Treatment of PPPD is often multimodal, combining vestibular rehabilitation therapy, cognitive behavioral therapy and antidepressants (SSRIs or SNRIs). While there have been no high-quality, randomized controlled trials published so far, more than 1000 PPPD patients have been included in treatment studies since 2002 [4][27]. Unlike treatment for VM where prophylactic agents are used to reduce the frequency and severity of attacks, therapeutic strategies for PPPD (and perhaps, by extension, for chronic migraine variants) work to reduce bodily hypervigilance and normalize mis-processing of self and visual motion signals through gradual re-exposure, thus emphasizing the value of cognitive physical therapy approaches early on [3][26] or even their preferential use over medications (see [11][34] and [Popkirov et al. in press]).

3. Mal de Débarquement Syndrome

The pivotal symptom of mal de débarquement syndrome (MdDS) is a persistent subjective sensation of self-motion (typically a rocking sensation like being on a boat). While transient mal de débarquement is common and usually resolves within 48 h (and never persists for more than one month), MdDS exceeds one month duration [12][35]. Recently, diagnostic criteria have been proposed by the classification committee of the Bárány Society [13][17] (Table 2). MdDS may emerge (a) after exposure to passive motion (sea travel, air travel, land travel) or (b) spontaneously. When re-exposed to passive motion, patients typically report transient improvement. This transient amelioration is the defining feature of MdDS and allows a distinction between MdDS and PPPD, with the latter leading to almost constant dizziness that becomes worse during passive motion [2][16], although most patients with PPPD will also report being symptom free when driving, making this distinction less clear. A link between migraine headache and VM and MdDS has been reported. In a retrospective study including 62 MdDS patients (87% women; spontaneous-onset MdDS: 55%), 39 patients (63%) met diagnostic criteria for VM as well [12][35]. While air travel and sea travel were the most frequent triggers for motion-triggered MdDS (22/28), a VM attack was the most commonly reported trigger for spontaneous-onset MdDS (8/22). Other symptoms reported in this cohort of MdDS patients (n = 62) included visually induced dizziness (68%) and head motion-induced dizziness (73%). Notably, clinical characteristics of the subgroup of MdDS with VM were substantially different from the characteristics of the subgroup without VM. Specifically, in the MdDS group with VM, age at symptom onset was lower, interictal visually-induced dizziness and head motion-induced dizziness were more frequent, and the dizziness handicap inventory (DHI) score was higher. Optimal disease control was achieved with monotherapy in 80% of patients, with venlafaxine (27%) and antiepileptics (11%) most frequently used, although in this publication, which specific medication(s) were given was not reported [12][35].
Table 2. Diagnostic criteria for mal de débarquement syndrome from the International Classification of Vestibular Disorders—all five criteria (A–E) must be fulfilled to make the diagnosis (modified after [13][17]).
One area of contention is whether PPPD and MdDS share a common neuropathological mechanism, and thus, whether there is redundancy in using two separate terms, accepting that PPPD and MdDS may have different triggers, and some differing clinical characteristics (greater symptoms when standing still (MdDS) and on self-movement (PPPD)). However, the treatment approach for both conditions is in fact very similar, reflecting these share underlying mechanisms, with subtle individualized changes required for any given patient.

WHAT TO WORK ON:
A) Answer these questions about the passage on PPPD and mal de débarquement syndrome:
(i) Since what year have more than 1000 PPPD patients been included in treatment studies?
(ii) Within what time does transient mal de débarquement usually resolve?
(iii) In the retrospective study of 62 MdDS patients, how many also met diagnostic criteria for VM?
B) From the passage on PPPD and mal de débarquement syndrome, write out the stretch from "One area of" through "any given patient.".

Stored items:
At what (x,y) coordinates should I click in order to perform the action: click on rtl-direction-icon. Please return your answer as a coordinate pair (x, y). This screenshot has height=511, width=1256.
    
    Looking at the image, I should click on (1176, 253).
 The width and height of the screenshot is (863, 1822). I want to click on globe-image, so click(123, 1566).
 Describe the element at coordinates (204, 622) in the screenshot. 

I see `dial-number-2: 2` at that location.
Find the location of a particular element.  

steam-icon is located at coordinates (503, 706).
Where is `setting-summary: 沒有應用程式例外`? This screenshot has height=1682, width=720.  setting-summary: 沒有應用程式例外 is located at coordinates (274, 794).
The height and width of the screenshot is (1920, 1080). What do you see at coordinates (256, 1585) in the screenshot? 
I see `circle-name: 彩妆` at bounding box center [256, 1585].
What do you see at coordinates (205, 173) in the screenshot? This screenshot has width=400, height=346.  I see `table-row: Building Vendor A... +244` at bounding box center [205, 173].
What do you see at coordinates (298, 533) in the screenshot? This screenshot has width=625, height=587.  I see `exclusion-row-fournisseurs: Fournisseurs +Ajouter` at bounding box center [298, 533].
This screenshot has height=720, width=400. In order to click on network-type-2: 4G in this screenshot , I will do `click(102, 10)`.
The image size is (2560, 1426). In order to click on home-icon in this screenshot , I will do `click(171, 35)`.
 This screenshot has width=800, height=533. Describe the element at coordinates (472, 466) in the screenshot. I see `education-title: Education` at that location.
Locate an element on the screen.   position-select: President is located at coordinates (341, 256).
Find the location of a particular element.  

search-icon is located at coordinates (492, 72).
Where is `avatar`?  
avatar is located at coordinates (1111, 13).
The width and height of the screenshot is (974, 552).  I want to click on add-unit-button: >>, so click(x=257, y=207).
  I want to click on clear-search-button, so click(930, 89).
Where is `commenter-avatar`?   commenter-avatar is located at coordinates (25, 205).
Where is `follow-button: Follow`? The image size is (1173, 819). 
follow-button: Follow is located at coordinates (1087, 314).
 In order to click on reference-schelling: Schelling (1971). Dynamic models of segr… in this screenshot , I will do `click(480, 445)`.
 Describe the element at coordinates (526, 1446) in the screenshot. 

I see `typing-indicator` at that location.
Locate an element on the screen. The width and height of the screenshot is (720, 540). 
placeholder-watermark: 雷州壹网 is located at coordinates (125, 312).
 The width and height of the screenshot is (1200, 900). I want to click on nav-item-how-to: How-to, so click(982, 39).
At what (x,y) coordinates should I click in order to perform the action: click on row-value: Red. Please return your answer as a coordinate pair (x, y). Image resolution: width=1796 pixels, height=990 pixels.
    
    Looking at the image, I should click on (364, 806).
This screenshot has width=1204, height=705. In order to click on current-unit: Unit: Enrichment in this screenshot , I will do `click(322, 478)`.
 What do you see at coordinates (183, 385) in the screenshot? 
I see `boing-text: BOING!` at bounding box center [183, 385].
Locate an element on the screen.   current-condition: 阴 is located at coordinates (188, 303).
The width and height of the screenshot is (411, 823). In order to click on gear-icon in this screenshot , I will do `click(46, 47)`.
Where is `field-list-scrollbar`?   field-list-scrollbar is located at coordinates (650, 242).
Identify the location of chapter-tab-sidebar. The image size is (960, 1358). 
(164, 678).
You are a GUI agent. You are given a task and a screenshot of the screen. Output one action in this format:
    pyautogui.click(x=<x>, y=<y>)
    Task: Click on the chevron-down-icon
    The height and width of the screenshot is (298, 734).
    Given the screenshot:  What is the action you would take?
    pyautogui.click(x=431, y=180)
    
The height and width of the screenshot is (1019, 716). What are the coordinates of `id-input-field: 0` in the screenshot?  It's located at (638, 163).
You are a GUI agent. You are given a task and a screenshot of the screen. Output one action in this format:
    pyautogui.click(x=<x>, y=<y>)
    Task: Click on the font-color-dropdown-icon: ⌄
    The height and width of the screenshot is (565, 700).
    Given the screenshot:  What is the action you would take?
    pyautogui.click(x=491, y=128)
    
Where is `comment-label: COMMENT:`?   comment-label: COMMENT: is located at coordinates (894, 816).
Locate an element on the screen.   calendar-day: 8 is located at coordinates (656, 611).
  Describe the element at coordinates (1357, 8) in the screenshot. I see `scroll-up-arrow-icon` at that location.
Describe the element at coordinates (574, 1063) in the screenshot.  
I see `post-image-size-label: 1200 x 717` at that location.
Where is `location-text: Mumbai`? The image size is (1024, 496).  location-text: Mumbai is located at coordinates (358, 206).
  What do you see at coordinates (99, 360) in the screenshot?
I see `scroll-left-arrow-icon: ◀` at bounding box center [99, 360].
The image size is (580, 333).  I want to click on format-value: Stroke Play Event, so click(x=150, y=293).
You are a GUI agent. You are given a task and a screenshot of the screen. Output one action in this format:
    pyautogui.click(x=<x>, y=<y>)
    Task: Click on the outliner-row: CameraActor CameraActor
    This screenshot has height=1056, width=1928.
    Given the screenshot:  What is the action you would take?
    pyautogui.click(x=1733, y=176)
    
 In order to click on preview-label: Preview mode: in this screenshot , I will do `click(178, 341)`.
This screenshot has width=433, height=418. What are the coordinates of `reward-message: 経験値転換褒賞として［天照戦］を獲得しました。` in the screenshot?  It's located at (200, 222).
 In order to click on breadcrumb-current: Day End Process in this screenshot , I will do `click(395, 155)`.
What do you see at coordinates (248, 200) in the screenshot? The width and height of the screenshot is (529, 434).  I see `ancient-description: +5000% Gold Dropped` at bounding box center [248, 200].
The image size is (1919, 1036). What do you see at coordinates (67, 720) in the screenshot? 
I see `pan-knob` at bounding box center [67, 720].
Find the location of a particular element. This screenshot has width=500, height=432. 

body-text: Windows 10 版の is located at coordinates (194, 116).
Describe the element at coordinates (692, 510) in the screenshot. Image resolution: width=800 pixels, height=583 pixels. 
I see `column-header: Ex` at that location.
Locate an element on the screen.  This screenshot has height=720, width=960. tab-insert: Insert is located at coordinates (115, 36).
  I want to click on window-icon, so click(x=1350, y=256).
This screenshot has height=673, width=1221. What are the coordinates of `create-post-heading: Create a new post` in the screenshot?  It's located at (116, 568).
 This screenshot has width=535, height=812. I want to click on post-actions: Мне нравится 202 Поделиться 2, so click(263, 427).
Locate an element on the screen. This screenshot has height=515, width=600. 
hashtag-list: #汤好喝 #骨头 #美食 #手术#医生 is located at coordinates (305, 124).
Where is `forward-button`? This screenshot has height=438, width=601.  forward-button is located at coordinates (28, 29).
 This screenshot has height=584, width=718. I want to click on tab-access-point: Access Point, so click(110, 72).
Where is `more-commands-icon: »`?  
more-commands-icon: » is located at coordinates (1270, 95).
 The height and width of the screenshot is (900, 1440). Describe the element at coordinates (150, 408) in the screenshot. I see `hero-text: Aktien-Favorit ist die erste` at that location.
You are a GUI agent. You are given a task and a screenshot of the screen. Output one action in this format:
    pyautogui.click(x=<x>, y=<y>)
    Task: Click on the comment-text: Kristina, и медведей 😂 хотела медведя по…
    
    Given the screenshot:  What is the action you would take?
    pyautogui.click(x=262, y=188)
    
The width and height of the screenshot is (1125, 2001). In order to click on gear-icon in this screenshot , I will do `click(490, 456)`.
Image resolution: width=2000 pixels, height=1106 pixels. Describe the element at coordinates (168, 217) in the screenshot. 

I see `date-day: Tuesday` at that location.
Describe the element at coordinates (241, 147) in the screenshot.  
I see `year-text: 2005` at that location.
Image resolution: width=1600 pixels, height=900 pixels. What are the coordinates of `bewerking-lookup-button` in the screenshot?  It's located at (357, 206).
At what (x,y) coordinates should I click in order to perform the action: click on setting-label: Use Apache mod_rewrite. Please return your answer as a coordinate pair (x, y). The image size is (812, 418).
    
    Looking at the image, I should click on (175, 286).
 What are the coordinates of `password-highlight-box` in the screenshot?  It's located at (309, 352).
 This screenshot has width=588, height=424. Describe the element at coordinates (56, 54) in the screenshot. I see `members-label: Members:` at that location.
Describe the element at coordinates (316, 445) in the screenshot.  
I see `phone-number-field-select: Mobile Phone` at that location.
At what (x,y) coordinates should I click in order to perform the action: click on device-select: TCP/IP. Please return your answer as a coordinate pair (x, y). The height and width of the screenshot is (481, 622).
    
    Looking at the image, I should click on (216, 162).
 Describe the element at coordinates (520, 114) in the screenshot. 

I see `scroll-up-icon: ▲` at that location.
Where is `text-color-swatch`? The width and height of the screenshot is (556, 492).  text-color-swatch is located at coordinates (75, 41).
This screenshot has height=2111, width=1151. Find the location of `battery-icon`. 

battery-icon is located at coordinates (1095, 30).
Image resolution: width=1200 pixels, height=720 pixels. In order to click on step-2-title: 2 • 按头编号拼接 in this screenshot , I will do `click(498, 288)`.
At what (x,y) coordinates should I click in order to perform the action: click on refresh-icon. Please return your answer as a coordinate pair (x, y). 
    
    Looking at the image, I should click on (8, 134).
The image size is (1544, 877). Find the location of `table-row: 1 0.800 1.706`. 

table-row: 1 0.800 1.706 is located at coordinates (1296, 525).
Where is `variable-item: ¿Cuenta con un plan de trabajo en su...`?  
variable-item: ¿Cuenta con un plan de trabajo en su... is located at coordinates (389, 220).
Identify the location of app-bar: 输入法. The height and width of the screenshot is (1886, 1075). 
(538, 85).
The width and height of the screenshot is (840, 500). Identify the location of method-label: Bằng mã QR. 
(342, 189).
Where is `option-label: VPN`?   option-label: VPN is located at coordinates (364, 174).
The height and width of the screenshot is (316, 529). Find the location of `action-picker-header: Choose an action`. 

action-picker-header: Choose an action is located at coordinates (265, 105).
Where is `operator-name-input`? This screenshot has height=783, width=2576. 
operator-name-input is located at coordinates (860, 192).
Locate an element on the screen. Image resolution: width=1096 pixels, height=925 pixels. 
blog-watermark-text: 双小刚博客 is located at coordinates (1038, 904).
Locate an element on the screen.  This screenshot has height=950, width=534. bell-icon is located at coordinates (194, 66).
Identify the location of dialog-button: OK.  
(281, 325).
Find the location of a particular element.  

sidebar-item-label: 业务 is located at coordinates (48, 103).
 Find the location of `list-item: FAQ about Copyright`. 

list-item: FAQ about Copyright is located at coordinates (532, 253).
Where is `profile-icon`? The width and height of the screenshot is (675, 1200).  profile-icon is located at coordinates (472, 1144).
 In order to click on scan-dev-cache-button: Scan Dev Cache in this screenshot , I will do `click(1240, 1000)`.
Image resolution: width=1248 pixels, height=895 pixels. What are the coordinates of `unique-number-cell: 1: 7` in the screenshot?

EXERCISE RESULTS:
A)
(i) 2002
(ii) 48 h
(iii) 39 patients (63%)

B)
One area of contention is whether PPPD and MdDS share a common neuropathological mechanism, and thus, whether there is redundancy in using two separate terms, accepting that PPPD and MdDS may have different triggers, and some differing clinical characteristics (greater symptoms when standing still (MdDS) and on self-movement (PPPD)). However, the treatment approach for both conditions is in fact very similar, reflecting these share underlying mechanisms, with subtle individualized changes required for any given patient.